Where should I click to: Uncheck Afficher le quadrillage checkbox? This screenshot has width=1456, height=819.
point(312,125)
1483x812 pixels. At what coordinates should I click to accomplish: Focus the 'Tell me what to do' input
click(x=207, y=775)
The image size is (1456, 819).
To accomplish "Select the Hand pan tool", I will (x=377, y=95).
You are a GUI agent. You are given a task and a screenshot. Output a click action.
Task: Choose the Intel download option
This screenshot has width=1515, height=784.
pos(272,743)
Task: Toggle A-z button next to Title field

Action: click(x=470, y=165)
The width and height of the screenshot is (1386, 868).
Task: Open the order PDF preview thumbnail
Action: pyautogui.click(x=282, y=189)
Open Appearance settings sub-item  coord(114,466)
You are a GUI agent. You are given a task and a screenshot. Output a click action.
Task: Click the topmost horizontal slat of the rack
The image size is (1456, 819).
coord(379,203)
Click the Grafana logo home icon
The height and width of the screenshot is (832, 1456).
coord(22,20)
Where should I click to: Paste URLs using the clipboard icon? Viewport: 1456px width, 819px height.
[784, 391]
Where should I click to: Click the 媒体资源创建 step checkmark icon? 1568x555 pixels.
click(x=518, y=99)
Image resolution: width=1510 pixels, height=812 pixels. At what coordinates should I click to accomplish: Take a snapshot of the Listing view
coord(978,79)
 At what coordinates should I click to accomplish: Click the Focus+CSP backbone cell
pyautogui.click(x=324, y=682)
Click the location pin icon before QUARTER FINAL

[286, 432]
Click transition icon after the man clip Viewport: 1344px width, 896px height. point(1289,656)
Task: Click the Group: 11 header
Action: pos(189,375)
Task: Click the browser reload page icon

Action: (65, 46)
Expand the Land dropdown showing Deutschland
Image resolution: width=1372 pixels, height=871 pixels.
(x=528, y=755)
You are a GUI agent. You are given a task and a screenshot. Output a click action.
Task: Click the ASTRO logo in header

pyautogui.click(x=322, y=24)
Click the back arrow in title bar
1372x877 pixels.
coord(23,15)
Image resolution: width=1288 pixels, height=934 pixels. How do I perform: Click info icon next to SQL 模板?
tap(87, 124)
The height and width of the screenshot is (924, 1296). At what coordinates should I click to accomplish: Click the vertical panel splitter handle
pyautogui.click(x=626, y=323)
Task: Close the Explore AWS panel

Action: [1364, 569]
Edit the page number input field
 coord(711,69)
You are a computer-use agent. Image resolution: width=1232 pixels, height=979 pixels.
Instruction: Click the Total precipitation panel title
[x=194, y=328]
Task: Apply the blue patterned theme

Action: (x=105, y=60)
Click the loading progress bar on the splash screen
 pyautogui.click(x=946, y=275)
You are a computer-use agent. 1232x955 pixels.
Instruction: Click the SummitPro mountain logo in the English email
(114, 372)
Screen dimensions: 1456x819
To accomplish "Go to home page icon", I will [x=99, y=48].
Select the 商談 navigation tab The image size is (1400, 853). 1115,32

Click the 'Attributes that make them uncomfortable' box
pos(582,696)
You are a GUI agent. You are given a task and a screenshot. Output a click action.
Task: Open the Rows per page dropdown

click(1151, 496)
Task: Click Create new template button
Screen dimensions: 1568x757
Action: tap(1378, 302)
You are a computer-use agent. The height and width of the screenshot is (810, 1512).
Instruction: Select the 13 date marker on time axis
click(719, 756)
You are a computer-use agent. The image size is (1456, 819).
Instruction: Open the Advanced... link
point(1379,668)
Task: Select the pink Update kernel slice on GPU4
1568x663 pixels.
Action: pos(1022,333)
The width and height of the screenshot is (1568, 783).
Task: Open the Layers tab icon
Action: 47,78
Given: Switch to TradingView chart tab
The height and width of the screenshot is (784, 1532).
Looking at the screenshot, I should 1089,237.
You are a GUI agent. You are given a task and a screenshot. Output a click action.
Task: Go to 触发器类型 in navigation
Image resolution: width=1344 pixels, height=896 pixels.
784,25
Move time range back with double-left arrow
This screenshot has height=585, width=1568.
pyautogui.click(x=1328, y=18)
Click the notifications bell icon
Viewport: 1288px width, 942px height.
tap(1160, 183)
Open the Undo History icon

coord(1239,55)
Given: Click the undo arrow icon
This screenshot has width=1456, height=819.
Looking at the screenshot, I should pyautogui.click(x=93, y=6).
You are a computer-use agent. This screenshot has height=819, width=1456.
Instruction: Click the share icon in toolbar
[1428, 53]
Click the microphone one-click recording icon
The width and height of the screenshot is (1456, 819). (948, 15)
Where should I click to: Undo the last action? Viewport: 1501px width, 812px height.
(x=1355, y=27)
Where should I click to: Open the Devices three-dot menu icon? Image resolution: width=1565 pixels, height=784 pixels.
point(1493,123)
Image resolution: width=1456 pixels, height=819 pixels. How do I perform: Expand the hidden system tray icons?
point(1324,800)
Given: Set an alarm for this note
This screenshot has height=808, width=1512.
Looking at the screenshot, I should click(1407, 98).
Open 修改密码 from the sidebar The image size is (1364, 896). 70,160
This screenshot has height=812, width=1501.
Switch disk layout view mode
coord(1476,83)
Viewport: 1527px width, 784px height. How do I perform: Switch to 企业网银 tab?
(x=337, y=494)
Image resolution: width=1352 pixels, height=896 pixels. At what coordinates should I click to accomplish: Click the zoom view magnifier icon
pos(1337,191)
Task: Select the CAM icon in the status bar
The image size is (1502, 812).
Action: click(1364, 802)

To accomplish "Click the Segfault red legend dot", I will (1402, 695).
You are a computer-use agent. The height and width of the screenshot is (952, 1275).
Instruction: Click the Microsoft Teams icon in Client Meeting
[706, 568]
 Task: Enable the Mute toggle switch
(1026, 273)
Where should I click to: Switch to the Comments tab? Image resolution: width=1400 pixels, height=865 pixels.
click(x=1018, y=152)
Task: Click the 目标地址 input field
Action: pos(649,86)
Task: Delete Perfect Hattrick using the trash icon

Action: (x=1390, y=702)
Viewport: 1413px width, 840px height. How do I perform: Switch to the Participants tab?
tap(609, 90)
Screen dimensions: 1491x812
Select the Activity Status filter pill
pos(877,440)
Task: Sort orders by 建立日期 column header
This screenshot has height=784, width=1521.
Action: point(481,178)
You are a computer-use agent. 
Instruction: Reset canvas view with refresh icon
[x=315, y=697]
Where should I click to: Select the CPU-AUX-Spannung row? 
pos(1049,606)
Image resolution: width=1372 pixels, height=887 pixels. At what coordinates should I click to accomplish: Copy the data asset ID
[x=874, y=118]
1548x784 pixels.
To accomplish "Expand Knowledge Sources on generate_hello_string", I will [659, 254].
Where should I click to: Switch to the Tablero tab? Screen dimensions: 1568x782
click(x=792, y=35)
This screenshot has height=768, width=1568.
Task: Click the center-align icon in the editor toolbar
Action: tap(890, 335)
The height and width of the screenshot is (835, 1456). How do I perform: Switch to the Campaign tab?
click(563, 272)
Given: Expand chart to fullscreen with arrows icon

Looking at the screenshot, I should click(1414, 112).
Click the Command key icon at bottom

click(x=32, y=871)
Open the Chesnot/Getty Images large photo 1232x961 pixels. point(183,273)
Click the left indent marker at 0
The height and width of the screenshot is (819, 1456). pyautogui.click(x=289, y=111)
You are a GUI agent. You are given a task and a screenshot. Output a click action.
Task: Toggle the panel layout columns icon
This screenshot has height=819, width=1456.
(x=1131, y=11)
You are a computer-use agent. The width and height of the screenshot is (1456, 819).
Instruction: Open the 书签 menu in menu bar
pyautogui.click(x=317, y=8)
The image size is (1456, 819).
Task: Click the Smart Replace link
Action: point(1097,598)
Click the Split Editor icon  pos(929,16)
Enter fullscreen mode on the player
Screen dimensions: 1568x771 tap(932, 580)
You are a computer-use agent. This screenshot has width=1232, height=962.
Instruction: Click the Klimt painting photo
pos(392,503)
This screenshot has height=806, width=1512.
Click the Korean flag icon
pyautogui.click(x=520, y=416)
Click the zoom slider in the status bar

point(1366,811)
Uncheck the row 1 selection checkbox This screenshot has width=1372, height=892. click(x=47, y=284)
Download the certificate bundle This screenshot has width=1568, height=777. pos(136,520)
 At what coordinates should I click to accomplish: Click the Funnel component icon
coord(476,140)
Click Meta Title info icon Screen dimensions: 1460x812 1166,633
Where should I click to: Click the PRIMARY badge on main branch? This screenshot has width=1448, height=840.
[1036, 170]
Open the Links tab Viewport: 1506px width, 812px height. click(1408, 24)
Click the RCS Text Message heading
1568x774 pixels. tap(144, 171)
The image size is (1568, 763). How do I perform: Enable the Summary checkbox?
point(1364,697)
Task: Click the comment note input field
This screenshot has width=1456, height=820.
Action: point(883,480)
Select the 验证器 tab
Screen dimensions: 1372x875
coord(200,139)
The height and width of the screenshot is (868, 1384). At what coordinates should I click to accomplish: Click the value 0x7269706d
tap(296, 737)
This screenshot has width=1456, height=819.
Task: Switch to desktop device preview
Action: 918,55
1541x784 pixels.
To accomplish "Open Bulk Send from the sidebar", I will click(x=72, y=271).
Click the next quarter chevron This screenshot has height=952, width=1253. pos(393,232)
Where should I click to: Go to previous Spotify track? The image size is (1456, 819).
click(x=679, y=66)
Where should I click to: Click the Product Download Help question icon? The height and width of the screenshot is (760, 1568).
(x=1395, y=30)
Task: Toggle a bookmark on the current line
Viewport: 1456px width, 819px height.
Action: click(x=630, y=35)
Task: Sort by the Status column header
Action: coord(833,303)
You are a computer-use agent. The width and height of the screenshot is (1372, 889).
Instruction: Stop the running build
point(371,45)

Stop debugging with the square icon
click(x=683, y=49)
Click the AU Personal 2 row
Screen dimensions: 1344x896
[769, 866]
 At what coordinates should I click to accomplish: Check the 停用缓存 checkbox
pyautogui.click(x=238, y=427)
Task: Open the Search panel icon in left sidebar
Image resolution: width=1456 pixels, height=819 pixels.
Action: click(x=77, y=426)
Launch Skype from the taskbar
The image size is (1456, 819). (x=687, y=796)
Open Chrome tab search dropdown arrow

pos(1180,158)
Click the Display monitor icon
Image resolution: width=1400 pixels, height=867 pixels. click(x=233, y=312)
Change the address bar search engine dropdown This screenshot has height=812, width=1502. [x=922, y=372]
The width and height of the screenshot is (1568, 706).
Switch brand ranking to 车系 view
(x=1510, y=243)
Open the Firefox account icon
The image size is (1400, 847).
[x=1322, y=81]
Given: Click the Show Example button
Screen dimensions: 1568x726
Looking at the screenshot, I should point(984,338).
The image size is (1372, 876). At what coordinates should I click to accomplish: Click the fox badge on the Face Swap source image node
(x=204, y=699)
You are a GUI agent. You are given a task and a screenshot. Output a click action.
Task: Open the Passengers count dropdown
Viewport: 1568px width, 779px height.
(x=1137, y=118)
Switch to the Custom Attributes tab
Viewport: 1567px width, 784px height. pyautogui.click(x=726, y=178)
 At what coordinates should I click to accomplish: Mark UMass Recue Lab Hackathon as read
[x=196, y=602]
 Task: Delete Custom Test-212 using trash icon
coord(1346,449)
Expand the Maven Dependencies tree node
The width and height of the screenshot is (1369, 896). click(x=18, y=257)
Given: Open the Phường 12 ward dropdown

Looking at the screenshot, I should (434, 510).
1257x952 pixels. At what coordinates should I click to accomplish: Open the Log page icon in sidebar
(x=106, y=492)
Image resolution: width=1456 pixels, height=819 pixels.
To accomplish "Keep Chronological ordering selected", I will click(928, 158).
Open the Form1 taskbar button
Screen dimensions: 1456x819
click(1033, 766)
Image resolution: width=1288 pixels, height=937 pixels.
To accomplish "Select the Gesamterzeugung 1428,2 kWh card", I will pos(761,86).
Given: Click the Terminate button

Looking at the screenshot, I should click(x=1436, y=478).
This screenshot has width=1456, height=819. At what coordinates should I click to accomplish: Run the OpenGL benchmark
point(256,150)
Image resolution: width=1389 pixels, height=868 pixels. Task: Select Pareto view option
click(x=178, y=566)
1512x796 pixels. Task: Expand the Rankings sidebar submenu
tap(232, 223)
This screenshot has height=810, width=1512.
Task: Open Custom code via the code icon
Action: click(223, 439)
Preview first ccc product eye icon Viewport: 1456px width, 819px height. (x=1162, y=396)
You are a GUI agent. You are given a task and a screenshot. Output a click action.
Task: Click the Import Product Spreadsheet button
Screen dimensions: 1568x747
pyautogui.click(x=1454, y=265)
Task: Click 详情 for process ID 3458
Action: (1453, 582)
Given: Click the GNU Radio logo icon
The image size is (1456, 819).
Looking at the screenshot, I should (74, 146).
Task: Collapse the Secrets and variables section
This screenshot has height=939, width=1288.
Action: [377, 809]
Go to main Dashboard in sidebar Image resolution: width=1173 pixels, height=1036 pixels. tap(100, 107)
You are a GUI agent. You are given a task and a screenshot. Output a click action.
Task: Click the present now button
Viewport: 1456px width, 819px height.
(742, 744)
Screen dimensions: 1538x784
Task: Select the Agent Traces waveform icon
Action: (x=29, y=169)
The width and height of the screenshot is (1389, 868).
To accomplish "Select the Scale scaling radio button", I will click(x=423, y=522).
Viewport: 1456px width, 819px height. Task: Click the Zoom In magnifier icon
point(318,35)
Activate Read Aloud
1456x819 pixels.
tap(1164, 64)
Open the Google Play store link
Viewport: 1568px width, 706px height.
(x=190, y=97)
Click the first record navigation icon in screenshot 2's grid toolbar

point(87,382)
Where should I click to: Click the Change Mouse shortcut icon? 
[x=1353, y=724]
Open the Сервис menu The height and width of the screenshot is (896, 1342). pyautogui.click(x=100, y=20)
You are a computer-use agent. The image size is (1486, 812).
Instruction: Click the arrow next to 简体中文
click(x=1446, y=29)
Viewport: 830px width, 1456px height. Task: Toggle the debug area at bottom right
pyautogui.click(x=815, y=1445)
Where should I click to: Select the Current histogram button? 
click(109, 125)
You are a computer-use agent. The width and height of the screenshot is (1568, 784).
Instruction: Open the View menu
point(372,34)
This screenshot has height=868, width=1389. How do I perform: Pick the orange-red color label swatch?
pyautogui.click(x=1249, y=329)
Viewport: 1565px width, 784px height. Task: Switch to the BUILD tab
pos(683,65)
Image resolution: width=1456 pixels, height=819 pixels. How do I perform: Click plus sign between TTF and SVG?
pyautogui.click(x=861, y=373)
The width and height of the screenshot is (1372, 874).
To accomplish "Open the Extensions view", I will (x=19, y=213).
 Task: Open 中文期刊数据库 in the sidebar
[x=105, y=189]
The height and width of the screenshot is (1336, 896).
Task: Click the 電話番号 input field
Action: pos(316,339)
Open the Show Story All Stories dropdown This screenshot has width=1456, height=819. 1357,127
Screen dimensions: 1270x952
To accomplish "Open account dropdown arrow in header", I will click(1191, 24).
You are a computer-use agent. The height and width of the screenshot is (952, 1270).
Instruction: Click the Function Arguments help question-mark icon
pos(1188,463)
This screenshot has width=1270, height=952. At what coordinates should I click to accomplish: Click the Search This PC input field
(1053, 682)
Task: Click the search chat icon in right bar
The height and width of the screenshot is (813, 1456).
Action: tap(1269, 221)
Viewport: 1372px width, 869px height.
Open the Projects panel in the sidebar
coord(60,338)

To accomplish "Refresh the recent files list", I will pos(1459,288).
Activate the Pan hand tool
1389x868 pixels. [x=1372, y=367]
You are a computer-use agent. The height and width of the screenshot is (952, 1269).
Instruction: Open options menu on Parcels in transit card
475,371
────────────────────
Tally of lines with the word "home": work out how many lines in the records hold it, and give that number only.

#### Finished task:
2